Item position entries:
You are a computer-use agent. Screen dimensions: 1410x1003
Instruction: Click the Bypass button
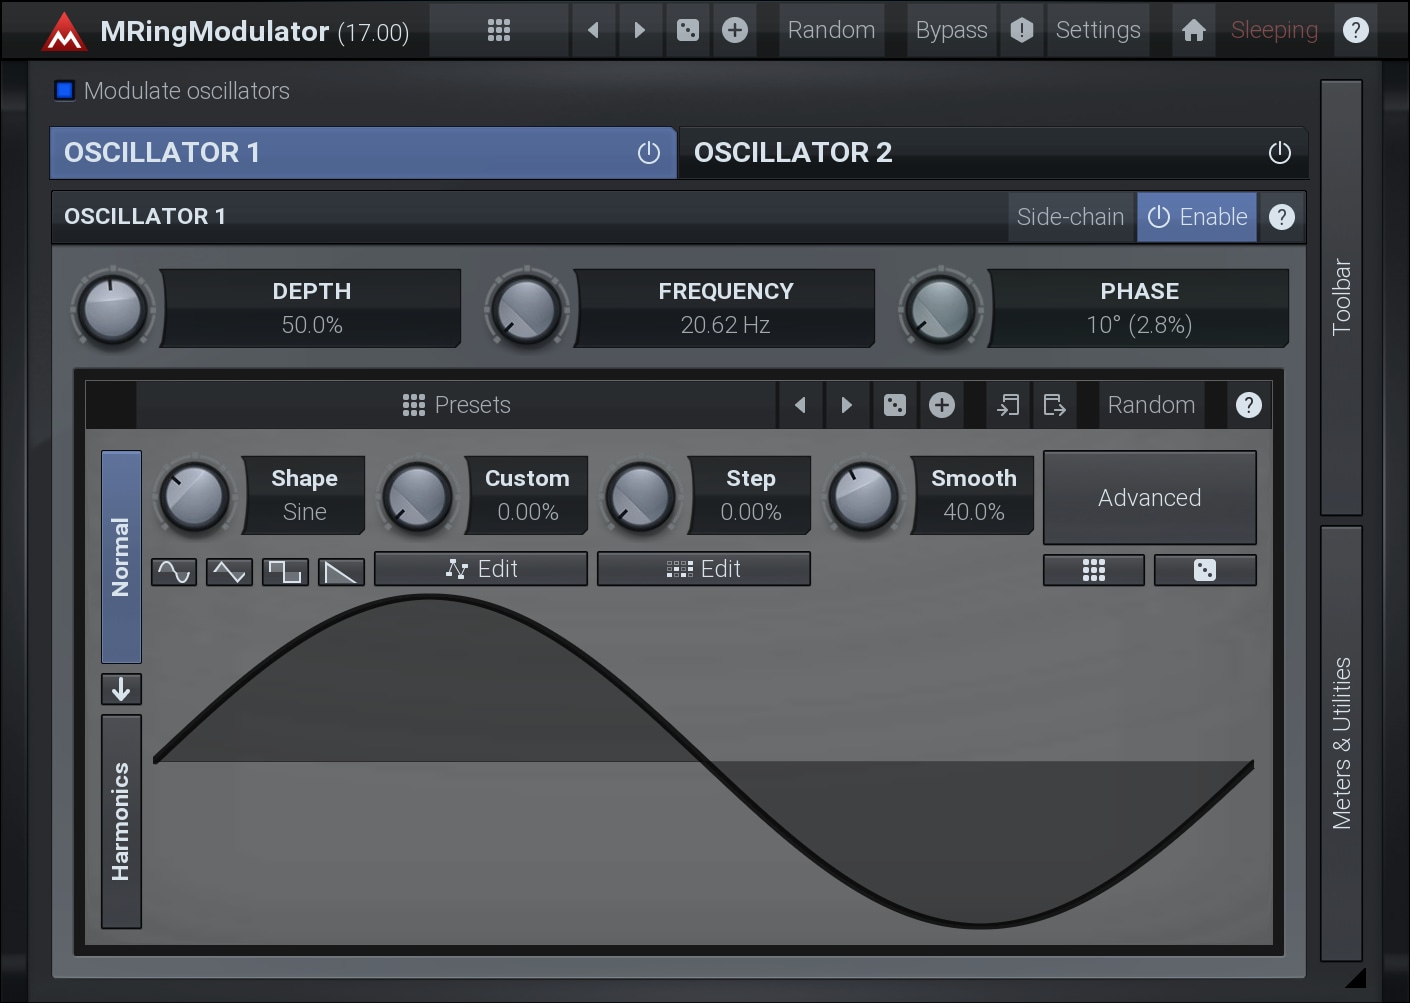pos(951,30)
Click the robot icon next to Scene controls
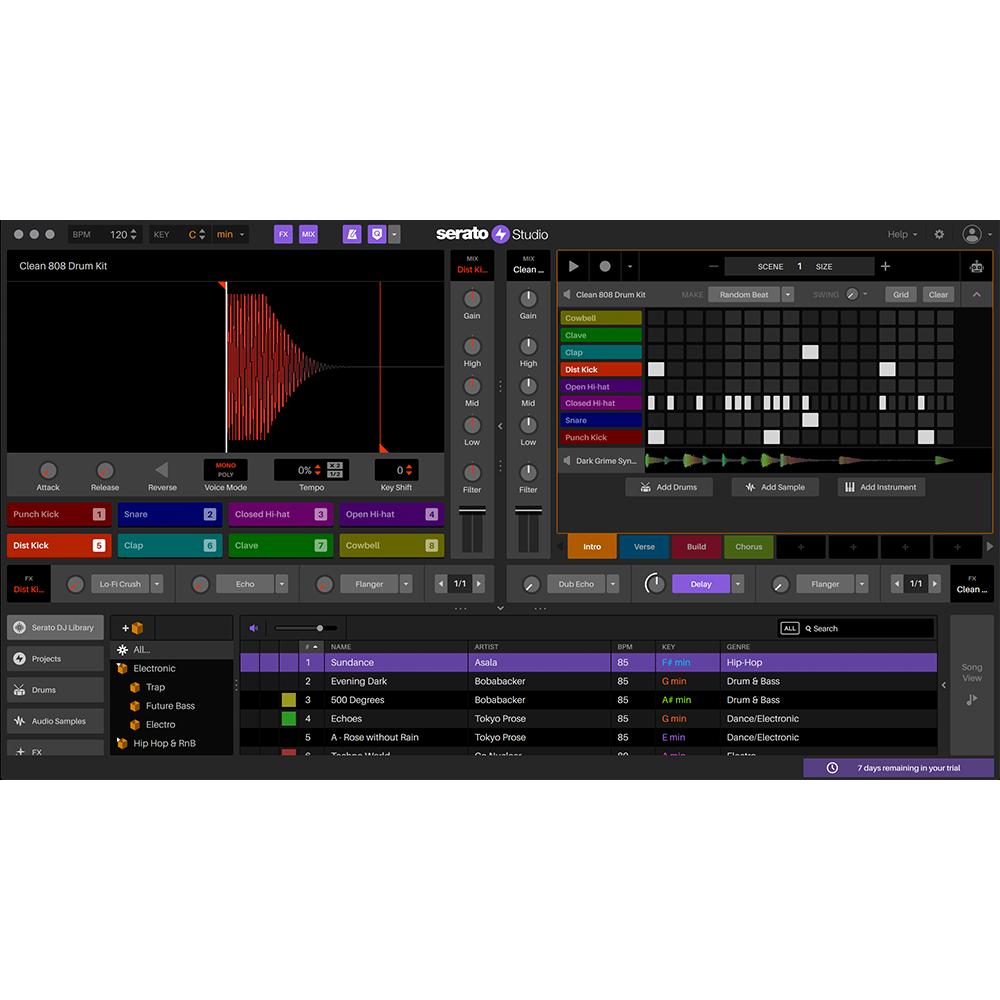 [x=976, y=266]
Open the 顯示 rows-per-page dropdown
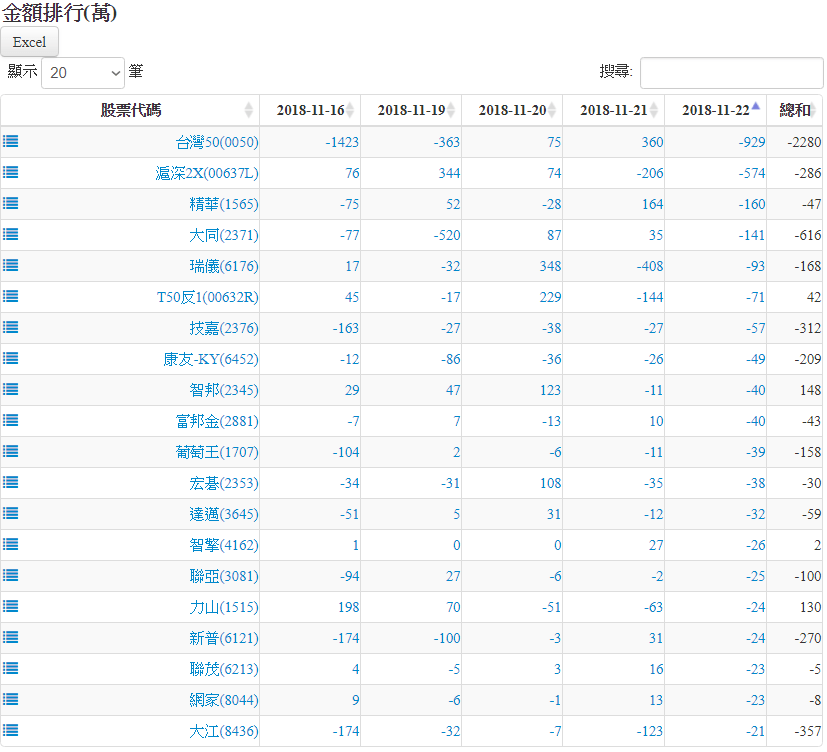Viewport: 827px width, 752px height. point(83,73)
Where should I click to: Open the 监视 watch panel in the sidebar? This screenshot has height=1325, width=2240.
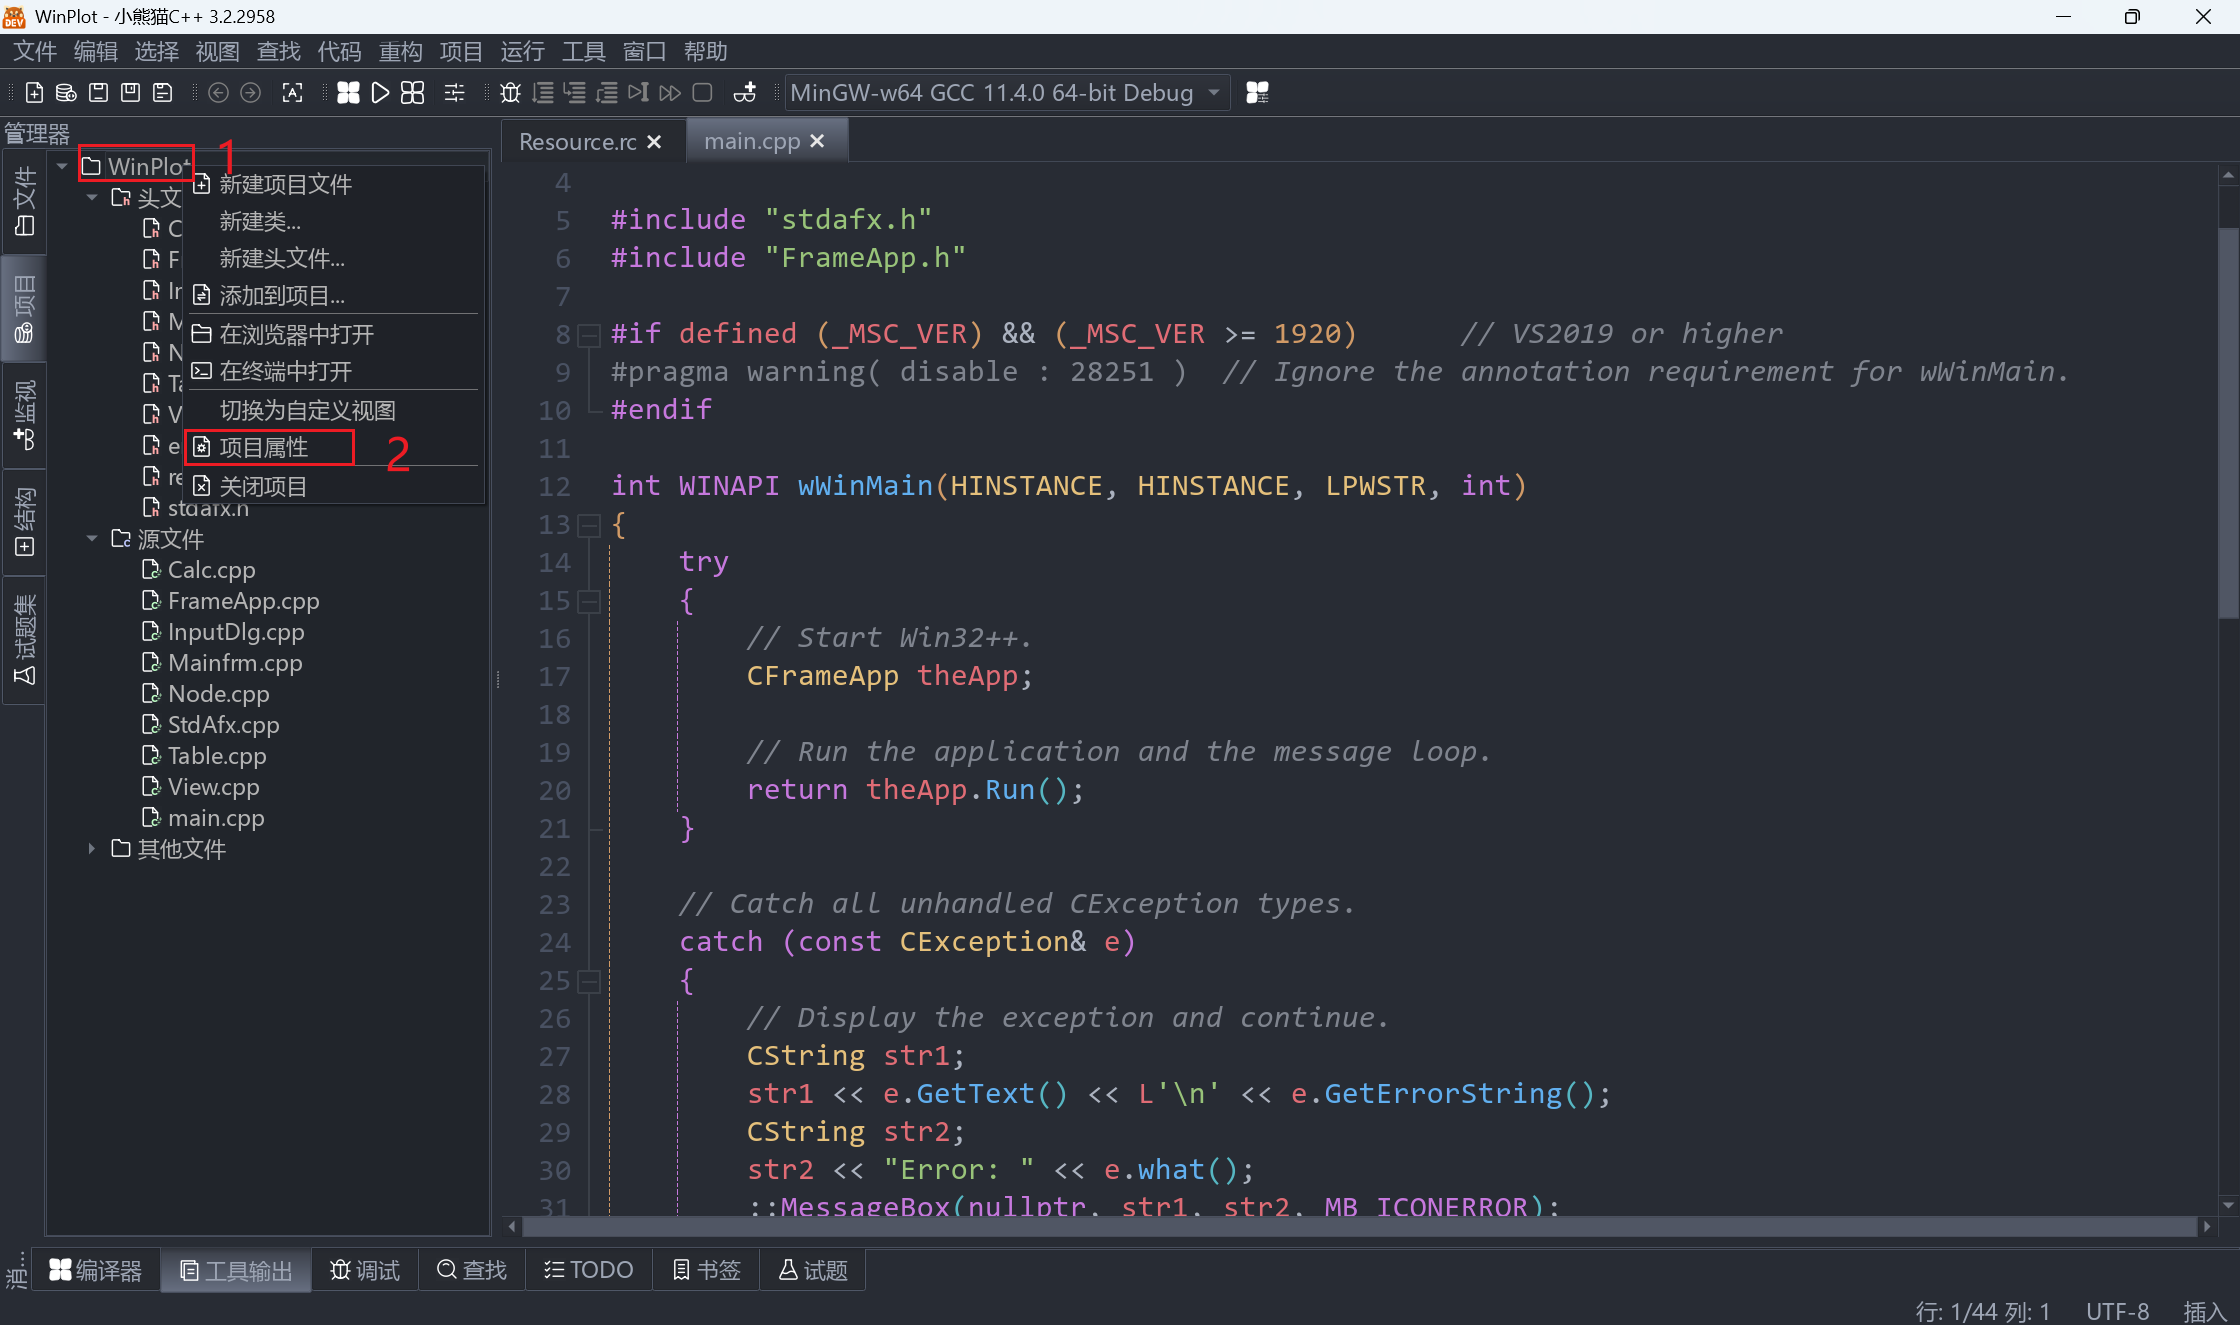coord(23,414)
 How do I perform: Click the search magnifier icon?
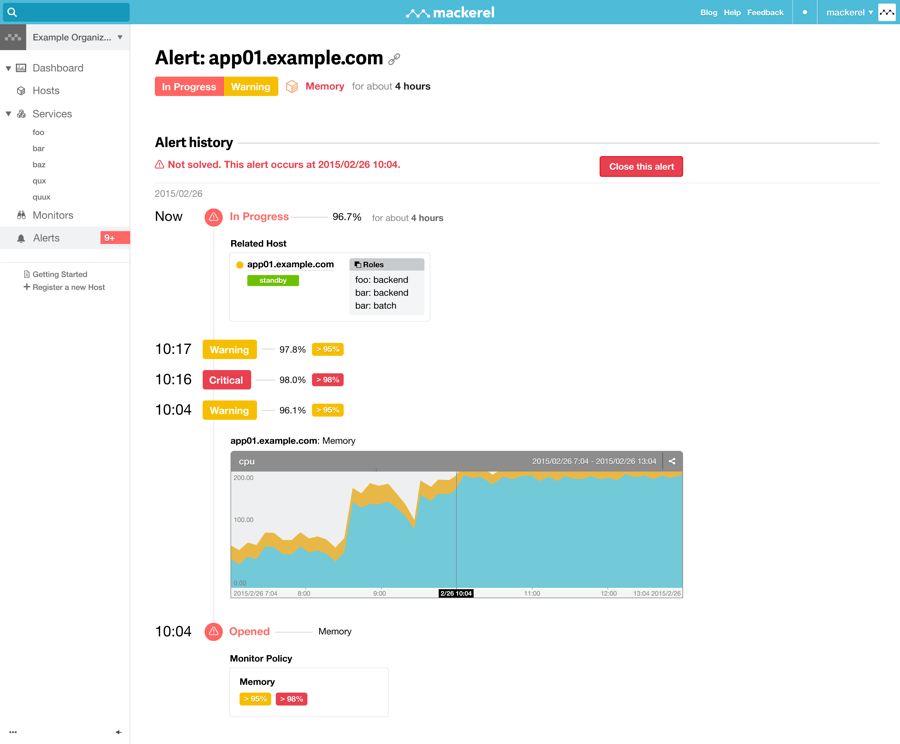[13, 12]
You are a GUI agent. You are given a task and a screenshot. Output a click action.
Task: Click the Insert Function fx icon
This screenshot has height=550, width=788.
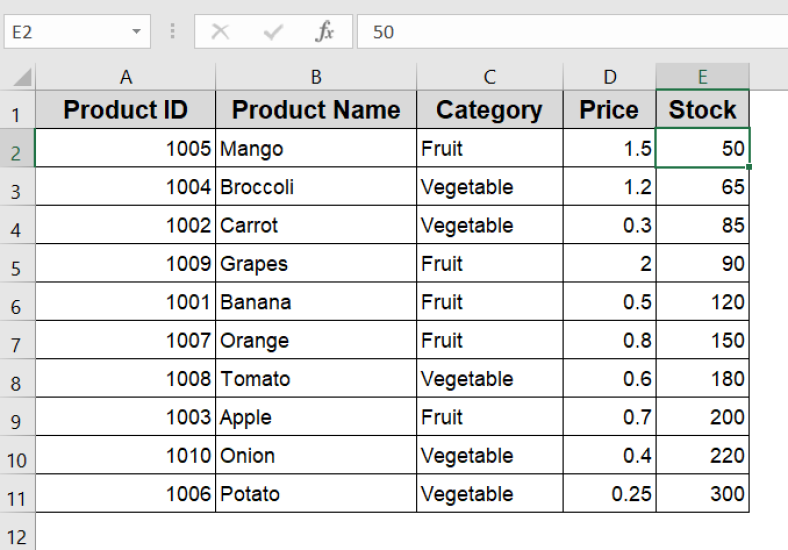click(x=325, y=32)
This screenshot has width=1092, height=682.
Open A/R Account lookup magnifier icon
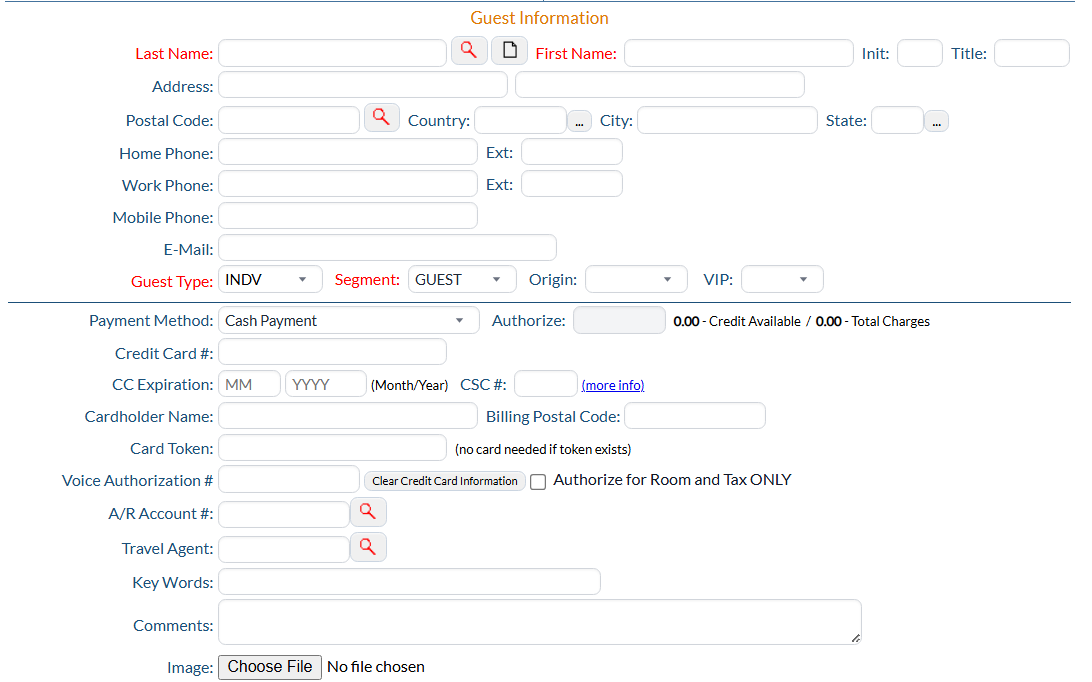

-- GIVEN TASK --
Reproduce all of the lines above, substituting "symbol" for each occurrence of "icon" and leaving everything else unchanged. Omit the pictures from your answer.

-- THE OUTPUT --
You are a computer-use agent. Screen dimensions: 1410x1003
Instruction: Click the Bypass button
pos(951,30)
Click the robot symbol next to Scene controls
 [x=976, y=266]
Open the 顯示 rows-per-page dropdown
Viewport: 827px width, 752px height. point(83,73)
Where should I click to: Open the 监视 watch panel in the sidebar? This screenshot has height=1325, width=2240.
coord(23,414)
 How do I perform: Click the search magnifier symbol?
[13, 12]
You are a GUI agent. You are given a task and a screenshot. Output a click action.
Task: Click the Insert Function fx symbol
This screenshot has height=550, width=788.
click(x=325, y=32)
This screenshot has width=1092, height=682.
Open A/R Account lookup magnifier symbol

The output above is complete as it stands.